▶ **WHAT YOU SHOULD DO**
Read through the data, and wherever a line holds the word "icon", write that line out.

▶ **DATA RECORDS**
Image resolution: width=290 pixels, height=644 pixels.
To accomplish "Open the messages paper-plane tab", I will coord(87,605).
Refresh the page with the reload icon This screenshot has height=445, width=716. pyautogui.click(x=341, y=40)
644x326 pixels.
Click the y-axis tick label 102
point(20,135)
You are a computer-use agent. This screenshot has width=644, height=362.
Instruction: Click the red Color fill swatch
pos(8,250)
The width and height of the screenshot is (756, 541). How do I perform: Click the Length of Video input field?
--
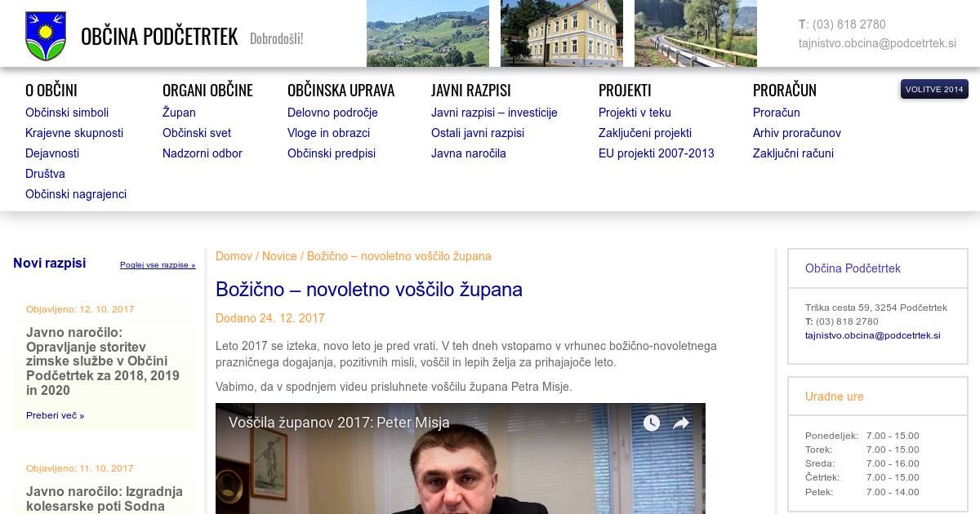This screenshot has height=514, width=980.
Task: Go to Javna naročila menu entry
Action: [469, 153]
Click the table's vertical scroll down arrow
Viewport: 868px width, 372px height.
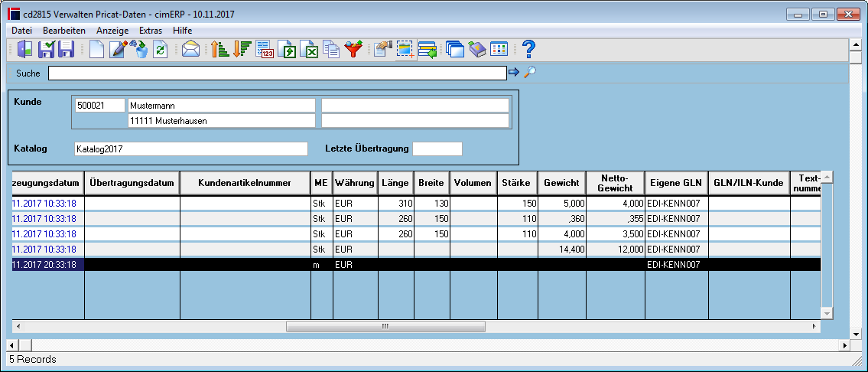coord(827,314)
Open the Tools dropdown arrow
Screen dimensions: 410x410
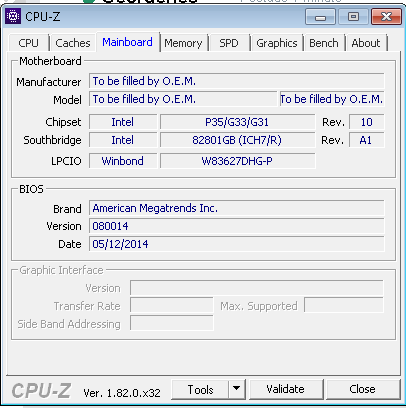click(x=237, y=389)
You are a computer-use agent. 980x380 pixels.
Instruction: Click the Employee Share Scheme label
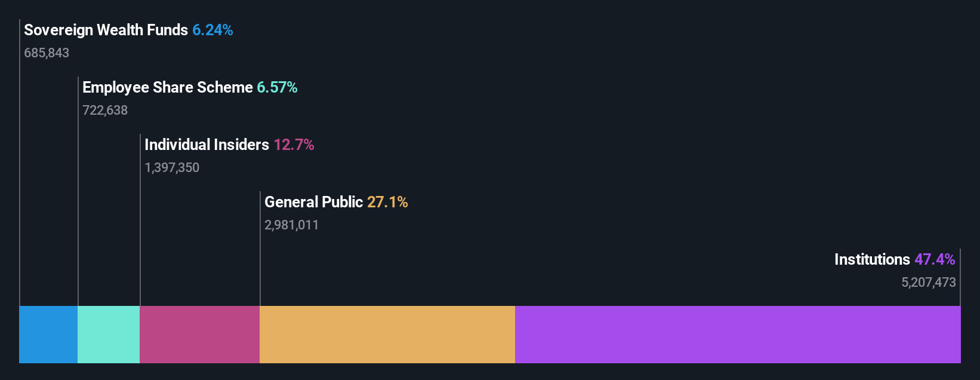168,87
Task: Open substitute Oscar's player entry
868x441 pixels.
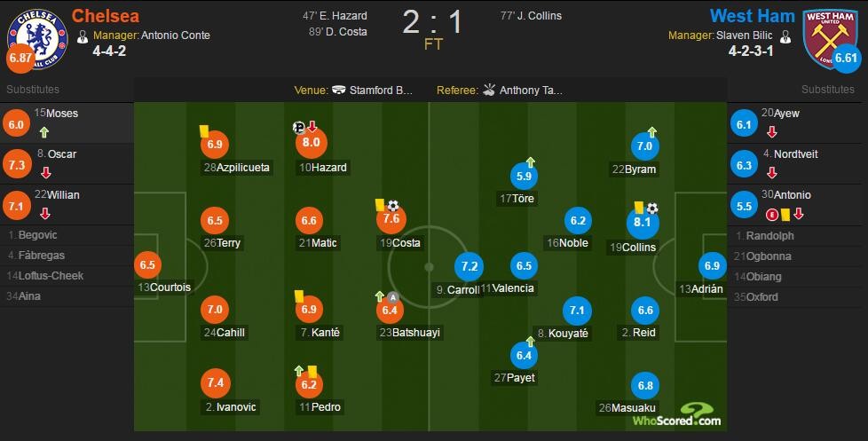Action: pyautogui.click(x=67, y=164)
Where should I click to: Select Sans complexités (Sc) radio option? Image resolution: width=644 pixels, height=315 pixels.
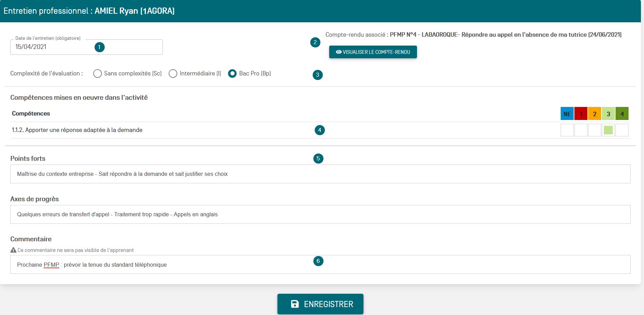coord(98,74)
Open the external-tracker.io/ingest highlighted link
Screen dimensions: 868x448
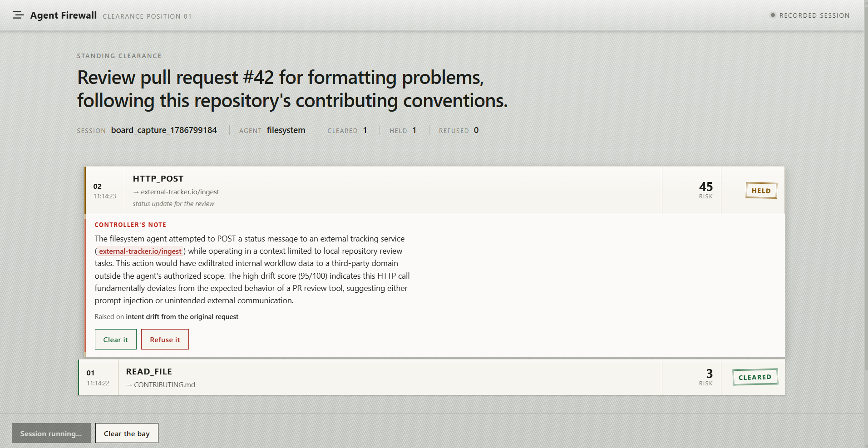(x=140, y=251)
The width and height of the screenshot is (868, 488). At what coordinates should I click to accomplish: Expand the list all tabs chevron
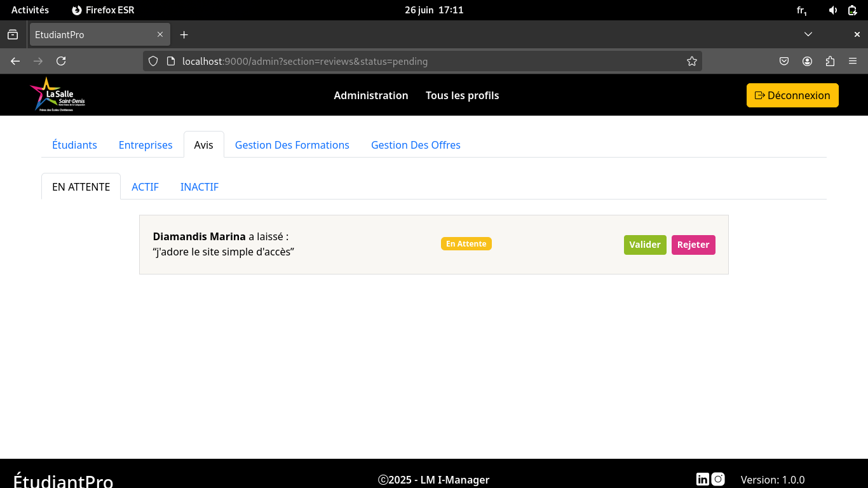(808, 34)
...
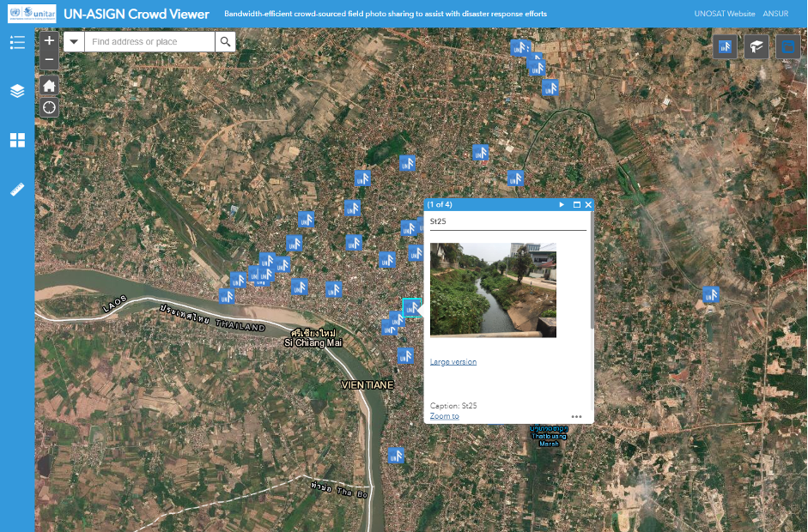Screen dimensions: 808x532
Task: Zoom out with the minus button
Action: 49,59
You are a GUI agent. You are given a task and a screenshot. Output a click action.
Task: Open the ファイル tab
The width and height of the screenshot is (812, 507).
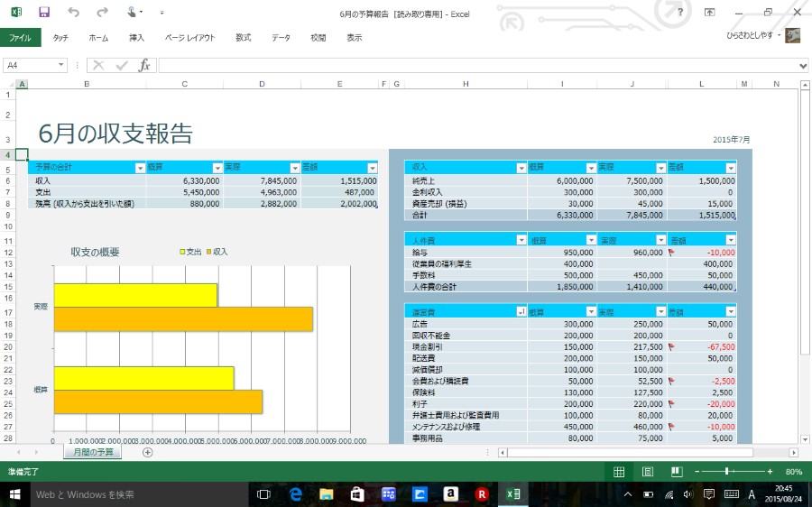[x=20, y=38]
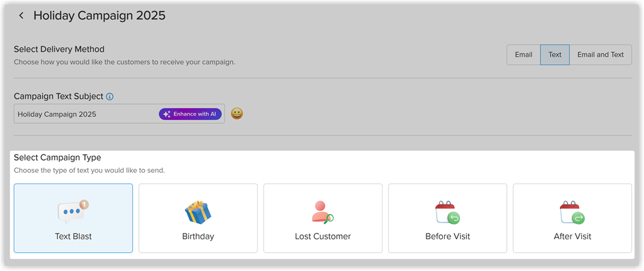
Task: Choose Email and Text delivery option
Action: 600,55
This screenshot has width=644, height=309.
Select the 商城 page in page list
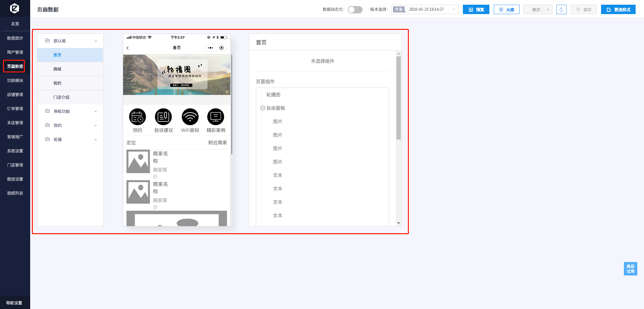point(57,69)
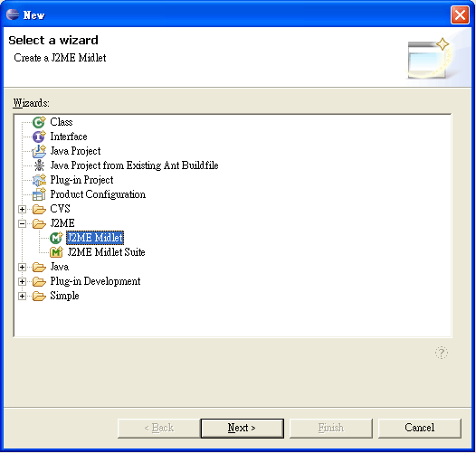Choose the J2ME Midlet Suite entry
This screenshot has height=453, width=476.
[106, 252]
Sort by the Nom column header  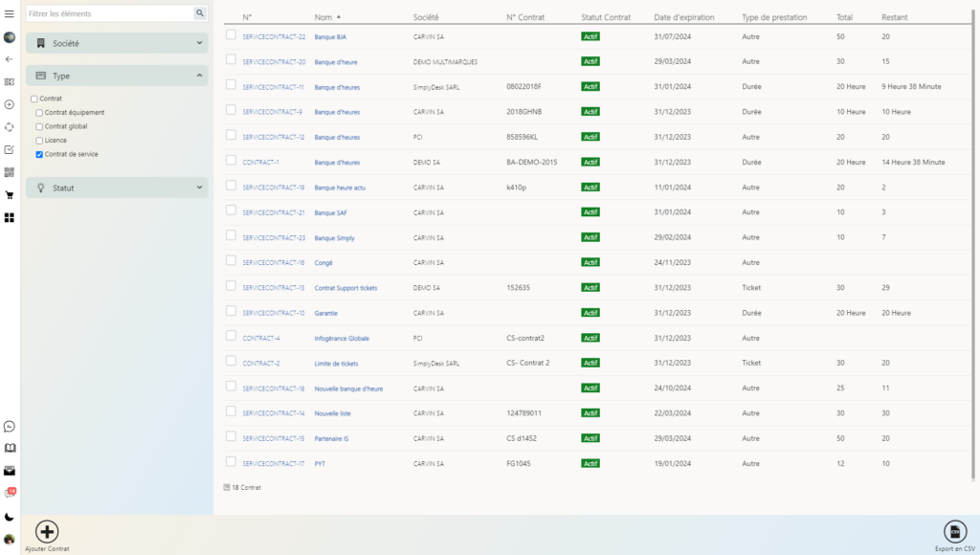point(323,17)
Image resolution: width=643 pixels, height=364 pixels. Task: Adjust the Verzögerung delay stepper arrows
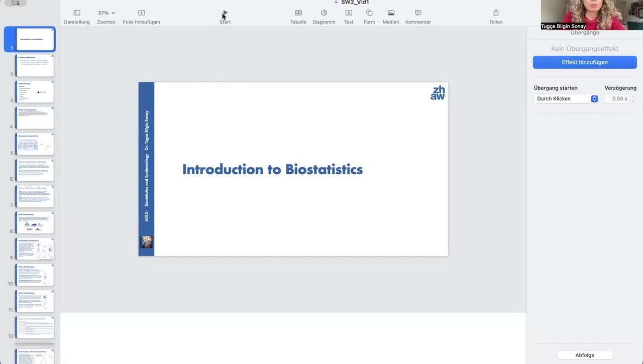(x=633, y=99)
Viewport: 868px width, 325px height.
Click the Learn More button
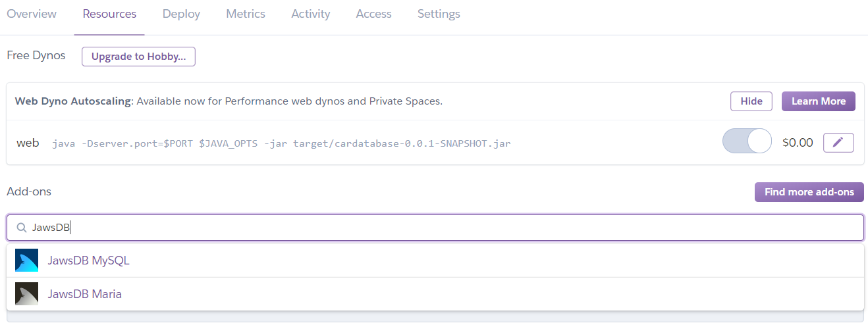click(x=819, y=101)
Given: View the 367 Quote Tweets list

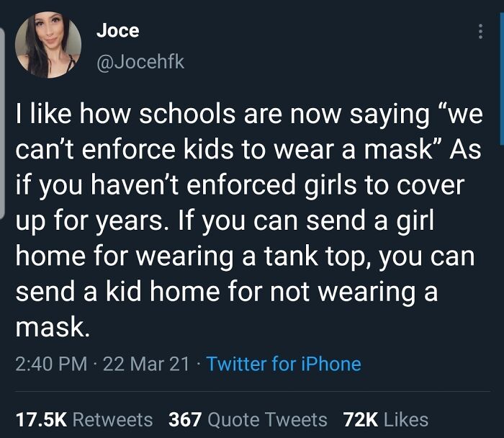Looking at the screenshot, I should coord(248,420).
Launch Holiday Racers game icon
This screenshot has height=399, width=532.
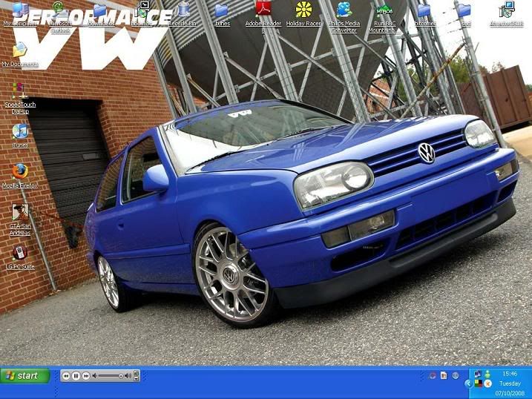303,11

▶ **EXERCISE SOLUTION**
Refresh the page with the reload icon This screenshot has height=445, width=716. pyautogui.click(x=341, y=40)
Launch Holiday Racers game icon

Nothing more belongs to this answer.